Posted on 22 giugno 2024 by admin

a Professor, Dep. of Biology, Ecology and Earth Sciences, (DiBEST), Univ. of Calabria, Rende (Cosenza), Italy, caterina.gattuso@unical.it

bArchitetto ricercatore sulla storia arbëreshë, atanasio@atanasiopizzi.it

c Dep. of Chemical, Materials and Production Engineering (DICMaPI), Univ. degli studi di Napoli Federico II, Napoli, Italy, valentina.roviello@unina.it

 

Abstract

La valorizzazione dei beni culturali presenti in un determinato contesto territoriale può essere perseguita anche attraverso strumenti avanzati di catalogazione, composizione e rappresentazione delle informazioni in un dossier articolato in cui le componenti siano relazionate in modo da fare emergere ulteriori elementi caratterizzanti. Fra questi strumenti si (Sistemi Informativi Geografici). Un GIS permette di sovrapporre diversi tematismi o livelli informativi per produrre nuove informazioni e quindi dati utili per la gestione di banche dati territoriali.

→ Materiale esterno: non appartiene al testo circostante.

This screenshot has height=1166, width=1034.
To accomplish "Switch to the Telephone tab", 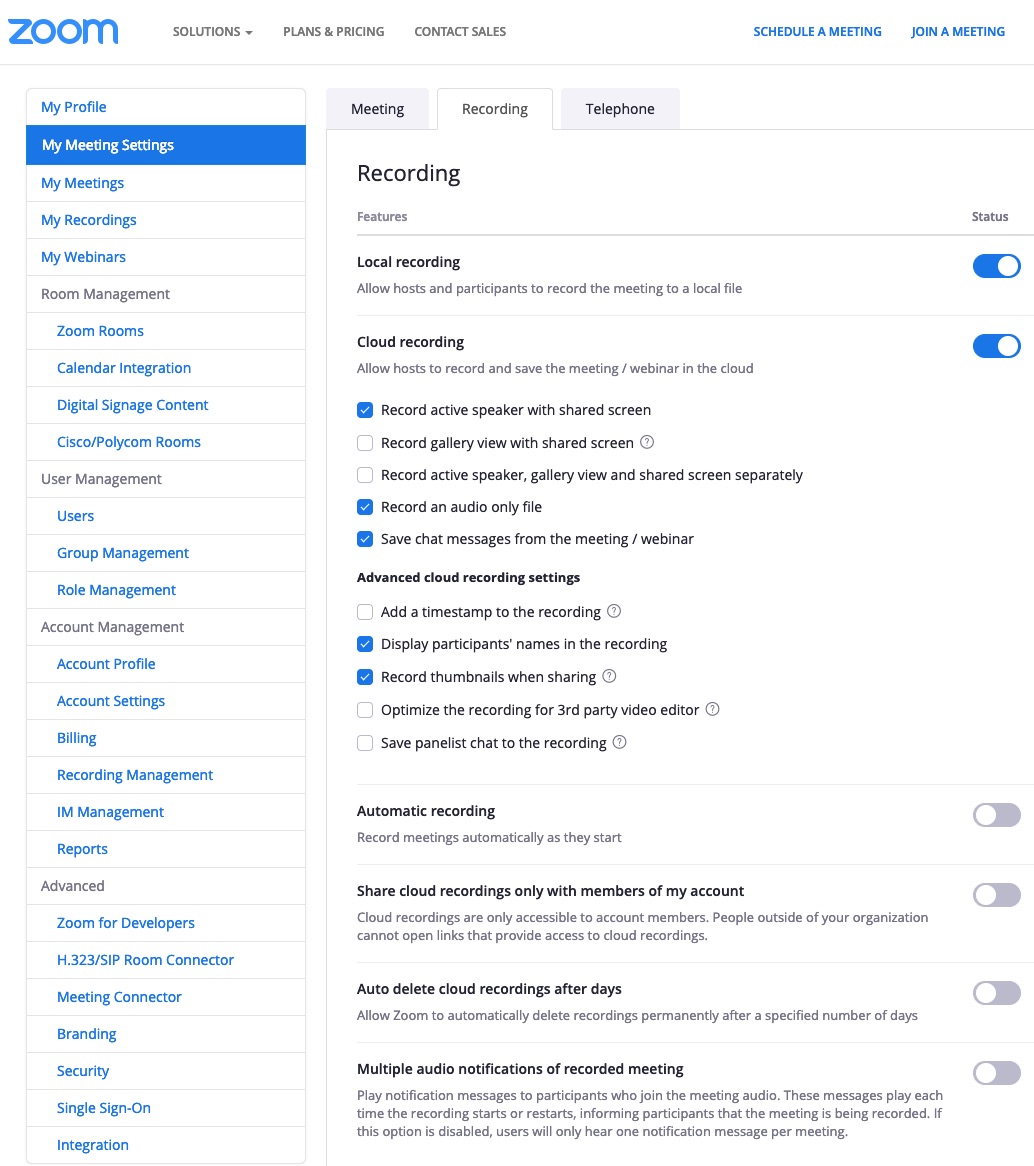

In questo paper si propone un approccio metodologico, fondato sull’uso di GIS, finalizzato alla ricostruzione di scenari storici e al disegno di percorsi turistici, mettendo in risalto i beni d’interesse culturale situati in un’area.

Il lavoro propone e illustra due casi applicativi che, pur molto diversi, si prestano ad esprimere le potenzialità dell’approccio metodologico. Il primo, di tipo tangibile, consiste in  una ricerca mirata ai siti archeologici della colonia di Vulturnum, rintracciabili nel sistema fluviale della bassa pianura del fiume Volturno (Campania); il secondo caso, di tipo intangibile, è relativo alla redazione di una carta della tutela della Regione Storica Arbëreshë”.

 

Abstract

The promotion of cultural heritage present in a particular local context can be pursued through advanced tools for cataloging, composition and representation of information in a dossier articulated in which the components are related in order to bring out more distinguishing features. Among these tools (Geographic Information Systems). A GIS allows you to overlay different thematic information layers or to produce new information and therefore data for the management of territorial databases.

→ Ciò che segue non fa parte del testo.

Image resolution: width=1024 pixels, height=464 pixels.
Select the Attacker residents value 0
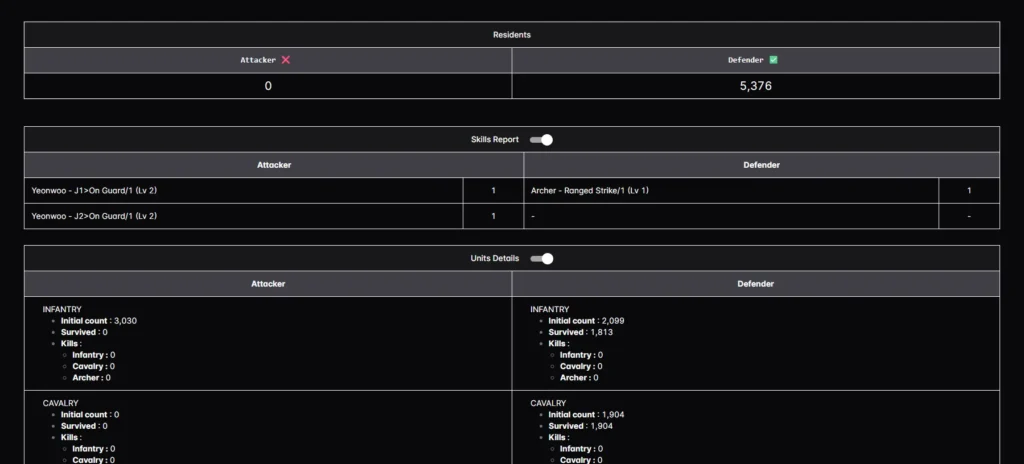coord(268,86)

In this paper we propose a methodological approach, based on the use of GIS, aimed at the reconstruction of historical scenarios and to design tourist routes, highlighting the cultural interest located in the area.

The paper proposes and illustrates two case studies which, though very different, are suitable to express the potential of the methodology. The first, of a tangible, consists of a targeted search of the archaeological sites of the colony Vulturnum, traceable in the river system of the lowlands of the river Volturno (Campania); the second case, an intangible one, is related to the drafting of a charter for the protection of Region Historical Arbëresh “.

 

Parole chiave: GIS, Beni culturali tangibili, Beni culturali intangibili

Keywords: GIS tangible cultural heritage, intangible cultural heritage

 

  1. Introduzione

Nel relazionare informazioni e dati reali, espressi sotto forma di simboli, riguardanti un luogo geografico riportato su mappe in scala, la cartografia offre la possibilità di operare specifiche elaborazioni a fini conoscitivi, che possono estendersi non solo nello spazio, ma anche nel tempo.

È noto che un GIS (Geographic Information System) permette di sovrapporre diversi tematismi o livelli informativi per produrre nuove informazioni e quindi dati utili per la gestione del territorio.

La sovrapposizione (overlay) delle carte storiche con quelle più recenti consente di tracciare l’evoluzione fisica, ambientale e culturale di un determinato territorio.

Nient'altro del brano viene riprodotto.